A mí me gusta inclinarme por la justicia. Mi profesión, mis preferencias, mi personalidad, todo, me facilitan ser ecuánime y rígida. Tiendo a ver el mundo en blanco y negro y me cuesta muchísimo ver los colores que bailan en medio. Pero la justicia sin misericordia es poco humana. Nuestra capacidad de adaptar una regla a la circunstancia de cada persona nos acerca a nuestro propio ser y nos ayuda a encontrarnos en los demás. Es algo que se me complica. Sobre todo cuando trato de encarrilar a mis hijos. En primer lugar, porque no les tengo consideración especial por ser «pequeños». Son personas y, aunque no tienen todo el alcance de un adulto, sí deben afrontar las consecuencias de sus actos: lo botaste, lo recoges. Lo rompiste, no te voy a comprar otro. Lo ensuciaste, lo limpias. Así mandé a la niña 6 meses al cole con la lonchera rota, porque le duró intacta lo que tardó en sacarla por primera vez de la casa…

Luego me recuerdo que los amo, que a veces necesitan un abrazo antes de un regaño, que probablemente me van a escuchar más fácilmente si les hablo en tono amable y me siento desgarrada entre dos virtudes que no sé cómo combinar.

La genialidad se esconde en ese término medio. Yo estoy muy lejos de ser genial.

El Mal Humor

No es excusa de nada. El que me haya levantado con el pie izquierdo, que todo me haya parecido fatal ayer, que hasta el tocino me haya sabido feo. Que no suenen campanas ni bajen las hadas con polvo mágico cuando me acerco a mis seres queridos. Que la niña se haya hecho una mascarilla corporal con goma y luego se haya gastado todo mi jabón de la cara. Que el niño no se coma el pescado que le hice especial, ése que ni a mi marido le gusta, pero que le toca comerse a regañadientes. Que al fin me haya decidido comer un helado, rompiendo dieta para nada, porque estaba feo. Que ya no tenga ganas de comerme la comida que compré a propósito de una cena especial, porque estoy nerviosa y no sé por qué. Que haya tanto calor que sudo sólo de estar sentada. Que se haya «encogido» el short que me quería poner. Que tenga ganas de tener ganas y que no me den.

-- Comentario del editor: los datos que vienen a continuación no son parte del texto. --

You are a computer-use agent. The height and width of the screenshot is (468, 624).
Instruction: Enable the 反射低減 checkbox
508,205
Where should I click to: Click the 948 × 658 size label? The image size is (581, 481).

Nada es excusa para no seguir viviendo de forma educada. Para no dar un buenos días y una sonrisa, aunque sea de ésas pela-dientes. Para no decir un «te quiero» al pulgo que pasa al lado. No tenemos permiso de rematar contra todos y contra todo, porque la procesión se lleva por dentro y sólo se exterioriza el sentimiento, pero no debe alterar nuestra conducta. Madurar y adquirir inteligencia emocional implican reconocer cómo nos sentimos, aceptarlo, encontrar las causas y solucionarlas si se puede y seguir adelante.

Porque la vida continúa y las relaciones están allí y depende de nosotros no haberlas arruinado en un momento de enojo tonto que, a nosotros puede que se nos pase, pero que pudo haber tenido repercusiones fuertes. Quién sabe qué tanto queda en la memoria de un niño una mamá gritona y exigente. No puedo decirle a mis hijos que no hagan berrinche, si yo misma me disparo unos de campeonato. Imposible.

El día tiene veinticuatro horas. Ayer eso fue lo que agradecí en la noche. Que sólo tiene 24 horas. Hoy comenzamos con risas y cariños. Menos mal.